The U.S. Dollar (CURRENCY:USD) revived from its 18-months low on Friday, however, the gains remain limited. It seems that the guarded outlook of the Federal Reserve as revealed from its meeting minutes eclipsed upbeat U.S. data.
Jobless rate falls
During Asian trade, USD/JPY rose 0.70% to 108.97, recovering from lows of 107.66. The slide in the U.S. dollar a day earlier came despite a report published by the U.S. Department of Labor that showed a decline in the number of jobless claims. The data reported a fall to 267,000 from 276,000 for the week ended on April 2, 2016, at 40 year lows.
In Asian markets, most indices finished mixed with China’s Shanghai SE Composite Index slipping the most, shedding 0.78% to 2,984.96. At the same time, Japan’s Nikkei 225 managed to reverse its losses on the back of a weaker yen, closing the day 0.46% up at 15,821.52.
The sentiment across European bourses remained positive as both oil and metal prices offered much-needed support to the equities. Germany’s DAX gained the most, adding 0.84% to 9,610.85. A steep rebound in Italian markets is also sending positive vibes in the region.
Oil surges, but analysts warn of a downturn
Among commodities, crude oil bounced back above $40 per barrel level, which gave respite to volatile equities across the world. During the late Asian hours, West Texas Intermediate rose 2.76% to $38.29 while Brent Crude added up 2.13% to $40.27. The uptick in economic indicators in the U.S. and Germany eased off concerns and spurred hopes of increasing fuel demand.

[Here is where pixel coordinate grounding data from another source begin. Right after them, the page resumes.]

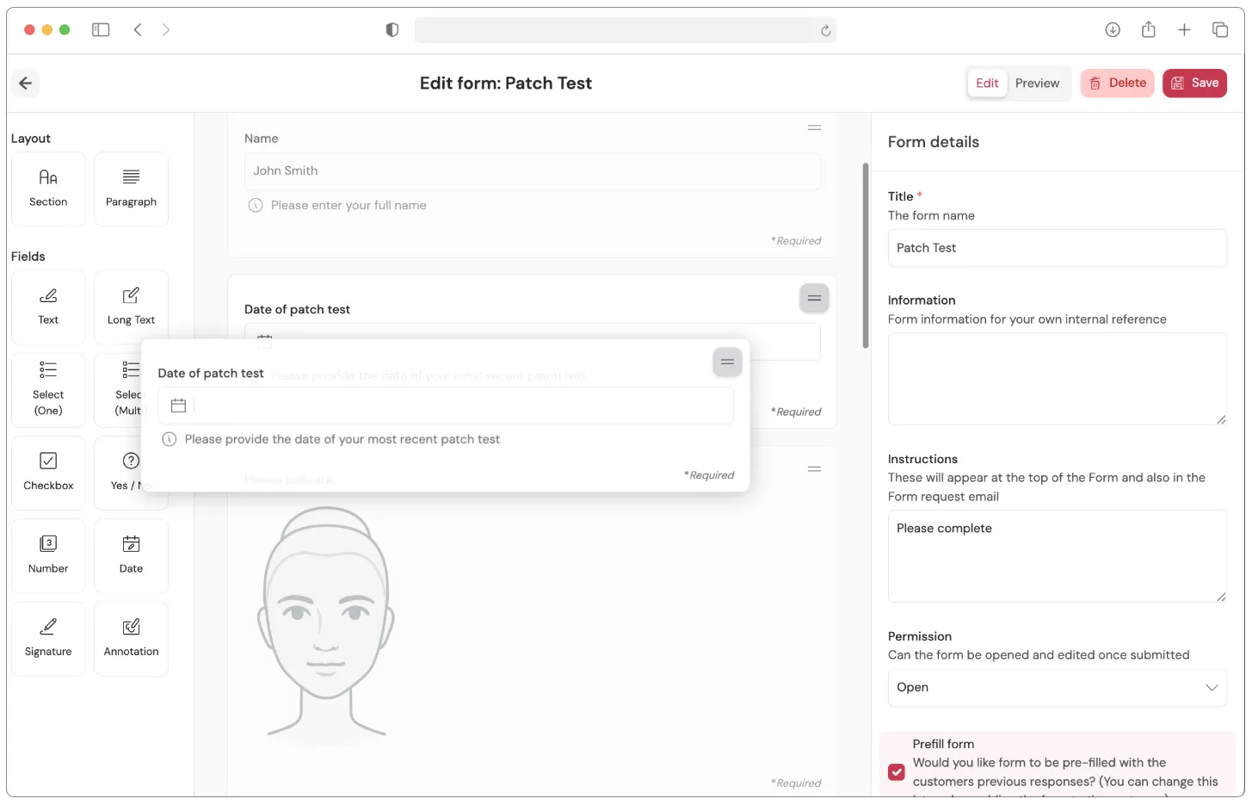Open the Permission dropdown

pos(1057,687)
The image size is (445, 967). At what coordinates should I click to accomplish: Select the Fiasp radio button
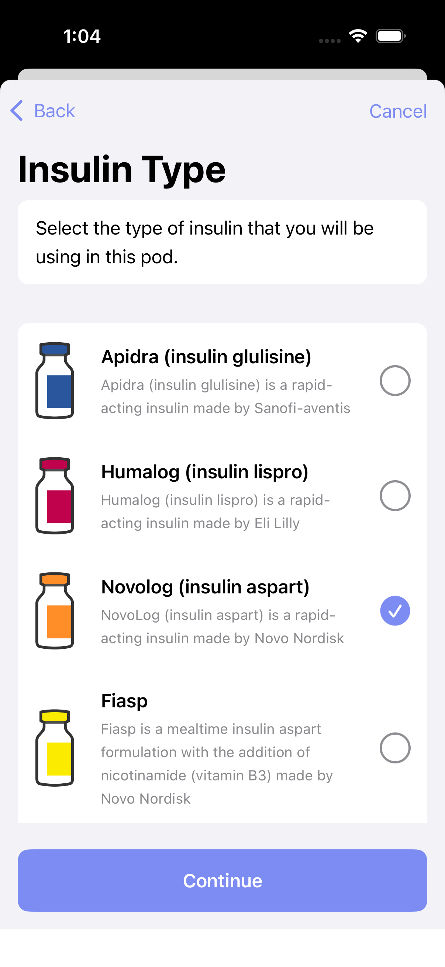tap(395, 748)
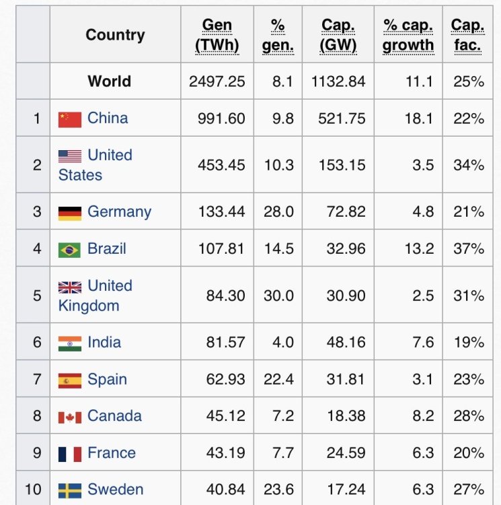Click the United States flag icon
The width and height of the screenshot is (501, 505).
click(70, 156)
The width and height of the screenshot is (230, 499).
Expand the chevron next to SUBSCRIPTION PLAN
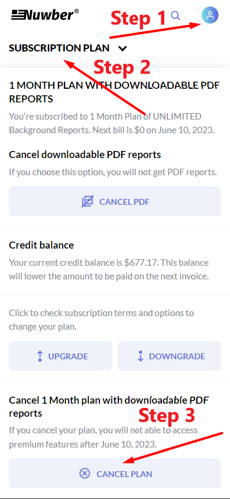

However, oil market analysts maintain that the oversupply scenario is here to stay, which could push crude prices back down. The cautious tone follows statement from Iraq, which said that its oil exports rose to 3.5 million barrels per day in April from 3.29 million in March, leading to doubts over the success of a meeting between oil producers on April 17.